[[ DATASET CONTENT, beginning ]]

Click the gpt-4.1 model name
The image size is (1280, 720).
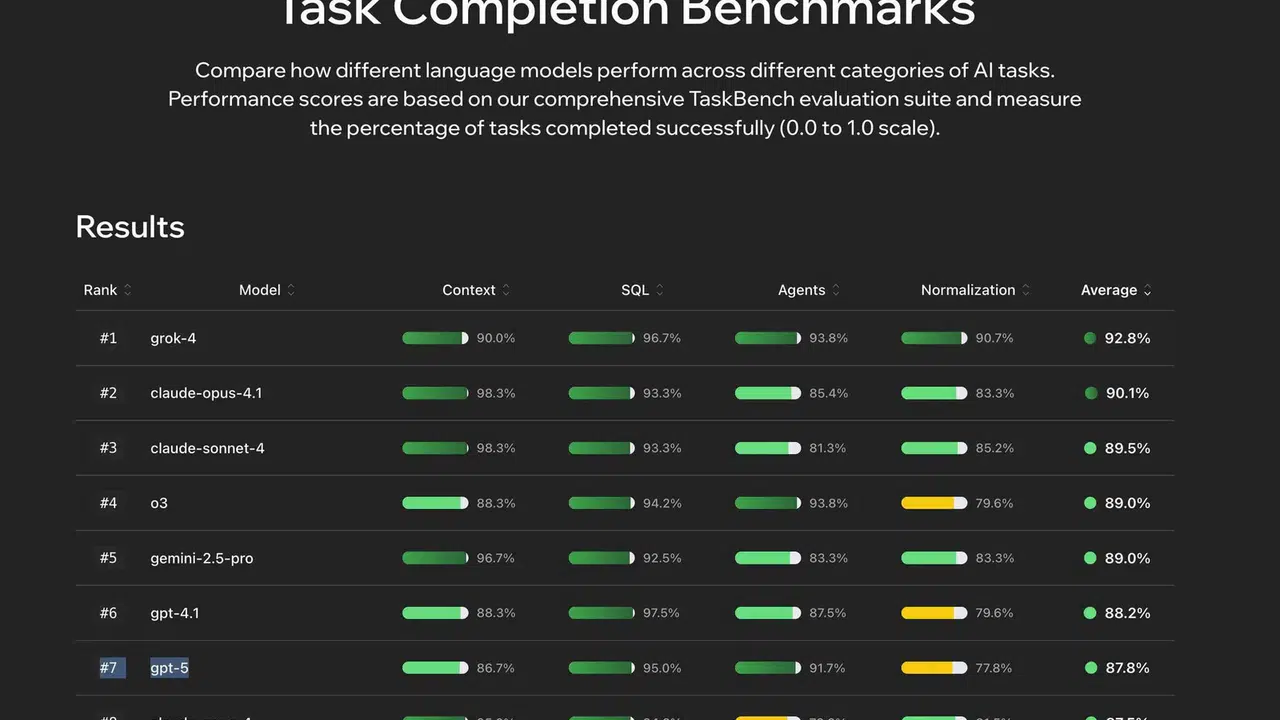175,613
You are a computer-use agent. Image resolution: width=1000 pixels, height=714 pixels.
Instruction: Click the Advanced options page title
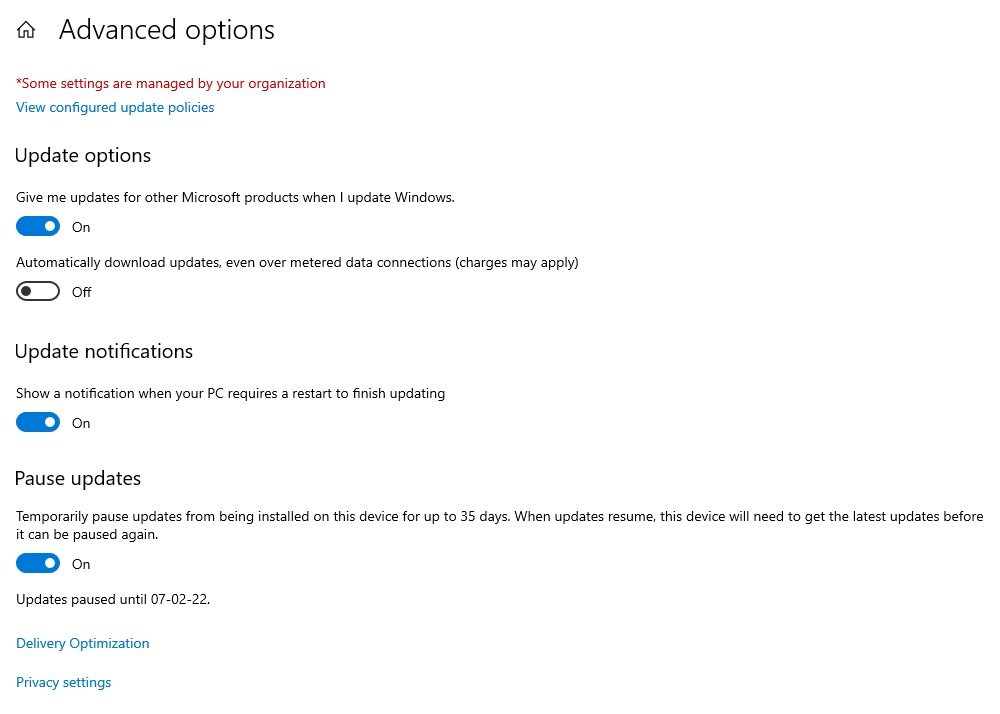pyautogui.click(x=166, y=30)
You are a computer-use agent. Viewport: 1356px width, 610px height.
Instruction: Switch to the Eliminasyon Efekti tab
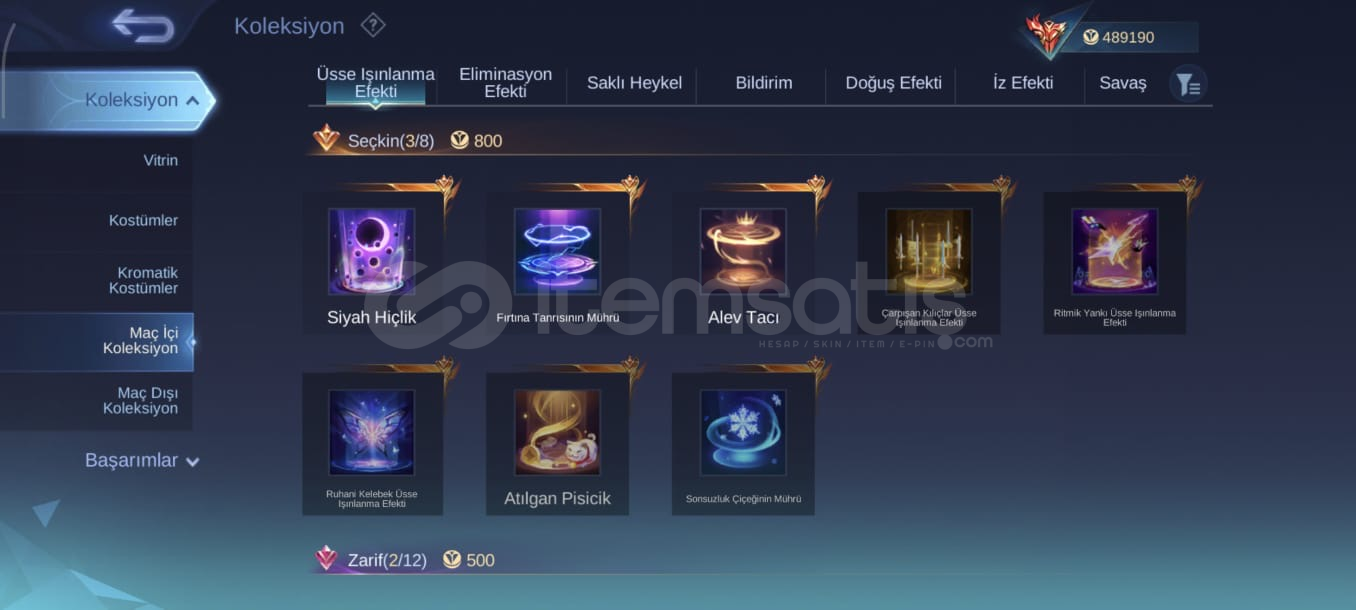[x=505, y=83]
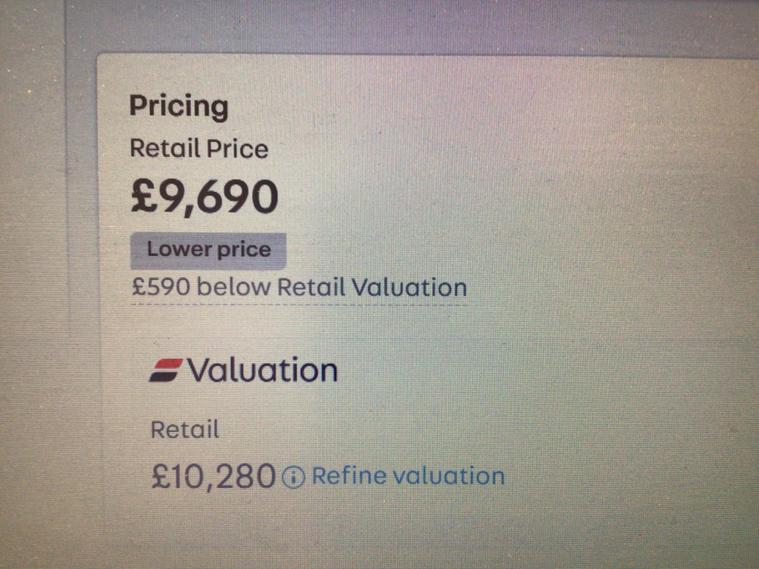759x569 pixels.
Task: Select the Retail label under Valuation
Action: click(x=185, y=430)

[[ DATASET CONTENT, end ]]

§ TASK GOAL:
Leave the pictures out and restate the listing word for word.

§ WRITTEN REPLY:
Click the gpt-4.1 model name
The image size is (1280, 720).
175,613
You are a computer-use agent. Image resolution: width=1000 pixels, height=714 pixels.
Instruction: Click the Advanced options page title
pyautogui.click(x=166, y=30)
You are a computer-use agent. Viewport: 1356px width, 610px height.
Instruction: Switch to the Eliminasyon Efekti tab
[x=505, y=83]
759x569 pixels.
Task: Select the Retail label under Valuation
Action: click(x=185, y=430)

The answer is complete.